Multi-objective optimization of solar assisted absorption cooling system Berhane H. Gebreslassiea, Mélanie Jimeneza, Gonzalo Guillén-Gosálbezb, Laureano Jiménezb and Dieter Boera a

Department of Mechanical Engineering, University Rovira i Virgili Department of Chemical Engineering, University Rovira i Virgili Av. Països Catalans, 26, 43007-Tarragona, Spain, [email protected]

b

Abstract This work presents a multi-period and multi-objective optimization based on mathematical programming of solar assisted absorption cooling systems. Seven solar collector models combined with a gas fired heater and an absorption cooling cycle are considered. The optimization task is formulated as a multi-objective multi-period mixed-integer nonlinear programming (MINLP) problem that accounts for the minimization of the total cost of the cooling system and the associated environmental impact. The environmental performance is measured following the Life Cycle Assessment (LCA) principles. The capabilities of the proposed method are illustrated in a case study that addresses the design of a solar assisted ammonia-water absorption cooling system using the weather conditions of Tarragona (Spain). Keywords: Solar assisted cooling, MINLP, multi-objective optimization, life cycle assessment (LCA), absorption cycle.

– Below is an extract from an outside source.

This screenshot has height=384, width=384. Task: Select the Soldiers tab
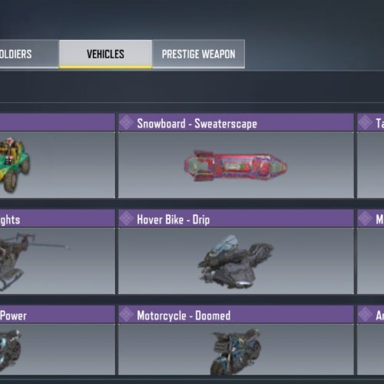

1. Introduction Air conditioning and refrigeration have a significant contribution to the total energy consumption. The growing demand for air conditioning and refrigeration has caused a significant increase in the consumption of primary energy resources, to the end that it currently threatens the stability of electricity grids. Thus, a change in the energy structure should be made, promoting energy efficient technologies and renewable energies. A more sustainable concept, known as solar assisted refrigeration, is based on the use of absorption cooling cycles driven by thermal energy provided by solar collectors. The use of solar energy for cooling applications has a high potential to replace partially conventional cooling systems, given the fact that the cooling demand matches the availability of solar irradiation [1]. These technologies use renewable energy sources, thus decreasing the associated environmental impact. However, their cost is still higher compared to conventional cooling systems (i.e., vapor compression cooling system). The objective of this work is to provide a quantitative decision support tool for the optimal design of solar assisted absorption cycles. The model presented optimizes the operating and structural decisions of the absorption cycle taking into account simultaneously its environmental and economic performance. The environmental performance is measured based on the Eco-indicator 99, which follows the life cycle assessment (LCA) methodology.



B.H Gebreslassie et al.

2. Problem statement The problem addressed is formally stated as follows. Given are the cooling capacity of the system, the inlet and outlet temperatures of the external fluids (chilled water and cooling water), capital cost data, monthly-averaged weather conditions, the performance characteristics of the solar collectors, and life cycle inventory data associated with the construction and operation of the cooling system. The goal is to determine the optimal design and associated operating conditions that simultaneously minimize the total cost and the environmental impact of the system.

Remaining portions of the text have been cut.